To date, the therapeutic options in EGPA have been extrapolated from experience obtained with other forms of vasculitis. However, the EGPA phenotype and pathophysiology is notably different from other chronic vasculitides such as Takayasu arteritis and microscopic polyangiitis. In EGPA, chronic eosinophil activation leads to infiltration and damage of organ parenchyma17. It would follow that successful control of the cytokine pathway controlling eosinophil activation would yield successful therapeutic results. Potential targets would include immunoglobulin E, interleukin 5, and CTLA-4. Fortunately, pharmacologic agents have been developed that target these potential sites of eosinophil activation and offer the promise of more specific therapy for EGPA in both children and adults. Although we are not able to make conclusions about effective treatment from our small case series, controlled studies of novel agents are needed to reduce the rates of steroid-related adverse effects and the risk of mortality in cEGPA.

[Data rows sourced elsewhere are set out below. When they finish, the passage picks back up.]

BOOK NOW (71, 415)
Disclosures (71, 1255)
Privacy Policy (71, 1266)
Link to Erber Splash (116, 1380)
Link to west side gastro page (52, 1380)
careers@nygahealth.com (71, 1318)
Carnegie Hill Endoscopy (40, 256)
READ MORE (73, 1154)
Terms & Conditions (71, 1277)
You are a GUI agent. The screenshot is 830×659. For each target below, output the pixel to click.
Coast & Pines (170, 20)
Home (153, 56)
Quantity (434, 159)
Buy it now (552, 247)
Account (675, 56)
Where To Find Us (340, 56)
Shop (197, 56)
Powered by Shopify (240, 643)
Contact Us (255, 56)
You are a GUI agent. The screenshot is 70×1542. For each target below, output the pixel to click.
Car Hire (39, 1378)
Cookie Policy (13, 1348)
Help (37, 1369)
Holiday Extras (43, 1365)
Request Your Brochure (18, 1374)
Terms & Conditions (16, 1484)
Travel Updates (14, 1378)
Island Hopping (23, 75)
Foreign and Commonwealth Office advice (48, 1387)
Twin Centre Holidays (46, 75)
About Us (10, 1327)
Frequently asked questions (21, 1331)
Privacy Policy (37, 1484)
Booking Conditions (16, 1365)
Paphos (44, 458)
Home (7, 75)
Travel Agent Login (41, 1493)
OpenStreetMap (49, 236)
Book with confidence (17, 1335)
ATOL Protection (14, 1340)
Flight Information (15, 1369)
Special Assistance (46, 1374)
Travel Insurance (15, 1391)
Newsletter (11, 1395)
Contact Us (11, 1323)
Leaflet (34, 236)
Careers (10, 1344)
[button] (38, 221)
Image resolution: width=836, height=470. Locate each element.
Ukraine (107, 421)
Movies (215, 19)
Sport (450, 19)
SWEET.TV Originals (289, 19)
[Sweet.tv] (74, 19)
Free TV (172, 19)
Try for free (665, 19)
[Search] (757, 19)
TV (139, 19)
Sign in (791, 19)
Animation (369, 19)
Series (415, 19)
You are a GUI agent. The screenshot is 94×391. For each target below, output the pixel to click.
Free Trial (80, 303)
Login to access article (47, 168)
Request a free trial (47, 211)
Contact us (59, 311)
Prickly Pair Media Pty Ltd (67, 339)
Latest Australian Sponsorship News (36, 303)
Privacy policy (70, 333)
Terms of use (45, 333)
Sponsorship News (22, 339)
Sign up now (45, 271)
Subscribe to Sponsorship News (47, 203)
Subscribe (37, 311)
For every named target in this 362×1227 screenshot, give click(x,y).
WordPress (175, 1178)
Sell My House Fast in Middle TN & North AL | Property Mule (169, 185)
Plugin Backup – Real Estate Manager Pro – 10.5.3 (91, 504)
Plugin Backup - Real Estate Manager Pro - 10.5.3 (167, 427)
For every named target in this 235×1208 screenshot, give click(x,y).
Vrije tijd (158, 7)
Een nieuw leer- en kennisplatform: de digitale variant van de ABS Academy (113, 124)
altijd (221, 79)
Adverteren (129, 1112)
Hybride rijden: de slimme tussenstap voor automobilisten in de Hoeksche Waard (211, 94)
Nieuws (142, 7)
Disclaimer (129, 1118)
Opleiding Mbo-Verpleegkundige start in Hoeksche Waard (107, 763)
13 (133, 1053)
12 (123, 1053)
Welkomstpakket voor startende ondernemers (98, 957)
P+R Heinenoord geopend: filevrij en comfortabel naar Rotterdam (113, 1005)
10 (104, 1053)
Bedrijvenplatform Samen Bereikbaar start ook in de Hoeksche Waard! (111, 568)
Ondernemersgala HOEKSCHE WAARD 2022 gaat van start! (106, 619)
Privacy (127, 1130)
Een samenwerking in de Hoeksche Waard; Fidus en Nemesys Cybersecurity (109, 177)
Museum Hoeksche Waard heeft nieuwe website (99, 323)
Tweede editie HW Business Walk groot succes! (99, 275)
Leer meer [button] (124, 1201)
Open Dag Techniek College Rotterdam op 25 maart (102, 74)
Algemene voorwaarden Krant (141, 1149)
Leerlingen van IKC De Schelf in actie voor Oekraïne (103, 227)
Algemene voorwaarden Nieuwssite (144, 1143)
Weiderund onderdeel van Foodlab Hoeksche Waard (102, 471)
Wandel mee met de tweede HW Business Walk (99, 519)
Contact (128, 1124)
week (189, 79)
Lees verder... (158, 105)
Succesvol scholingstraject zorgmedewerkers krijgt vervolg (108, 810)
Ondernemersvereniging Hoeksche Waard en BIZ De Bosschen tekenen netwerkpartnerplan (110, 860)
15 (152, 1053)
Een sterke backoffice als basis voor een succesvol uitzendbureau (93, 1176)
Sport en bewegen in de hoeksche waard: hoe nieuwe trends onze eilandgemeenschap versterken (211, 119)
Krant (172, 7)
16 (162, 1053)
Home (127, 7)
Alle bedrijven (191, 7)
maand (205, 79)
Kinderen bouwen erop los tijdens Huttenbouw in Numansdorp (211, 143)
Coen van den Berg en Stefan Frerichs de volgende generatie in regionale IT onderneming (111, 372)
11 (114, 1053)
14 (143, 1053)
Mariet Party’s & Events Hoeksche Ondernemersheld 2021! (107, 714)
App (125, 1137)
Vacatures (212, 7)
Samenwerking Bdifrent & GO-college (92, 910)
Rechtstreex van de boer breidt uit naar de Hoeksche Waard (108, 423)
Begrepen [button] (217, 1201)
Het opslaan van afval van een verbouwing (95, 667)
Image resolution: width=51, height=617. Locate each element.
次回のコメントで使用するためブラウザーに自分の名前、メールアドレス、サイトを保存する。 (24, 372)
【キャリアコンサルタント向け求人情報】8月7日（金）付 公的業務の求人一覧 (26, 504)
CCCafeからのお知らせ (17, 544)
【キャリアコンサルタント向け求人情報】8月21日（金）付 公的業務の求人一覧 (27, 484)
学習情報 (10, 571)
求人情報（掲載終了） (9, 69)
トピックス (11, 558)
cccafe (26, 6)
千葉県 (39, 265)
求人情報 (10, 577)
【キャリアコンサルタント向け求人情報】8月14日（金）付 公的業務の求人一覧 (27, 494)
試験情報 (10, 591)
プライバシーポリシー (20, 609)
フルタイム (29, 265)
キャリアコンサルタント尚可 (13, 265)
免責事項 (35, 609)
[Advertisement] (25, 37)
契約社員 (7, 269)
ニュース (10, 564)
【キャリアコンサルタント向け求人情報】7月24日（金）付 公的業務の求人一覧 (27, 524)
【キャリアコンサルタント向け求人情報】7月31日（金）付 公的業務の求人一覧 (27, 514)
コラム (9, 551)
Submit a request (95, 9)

There are several limitations to this study. First, this cohort was largely retrospective and primary data were not collected in standardized fashion. Also, our selection of cases was biased by retrospectively searching electronic medical records for the ICD-9 codes for Churg-Strauss syndrome (446.4) or vasculitis (447.6). We may have overlooked other patients who have not yet been diagnosed with EGPA, but would meet ACR or Lanham criteria for EGPA. Another limitation is that several of these patients made only 1 or 2 visits to our center over the followup period. Finally, our center serves a quaternary care center for children with chronic vasculitis, and it is possible that the children we have described represent a subgroup of patients with more severe cEGPA.
We detailed the clinical findings in a contemporary group of 9 children with EGPA and highlighted critical differences between adult and childhood-onset EGPA. These data add to the existing literature on pediatric EGPA. Evidence shows that children with EGPA are dependent on daily systemic corticosteroids for control of their disease, and side effects from therapy are common. International, multicenter clinical trials examining more specific therapeutic options are required to reduce burden of disease- and therapy-related sequela in children with this rare and life-threatening disease.
- Accepted for publication February 4, 2013.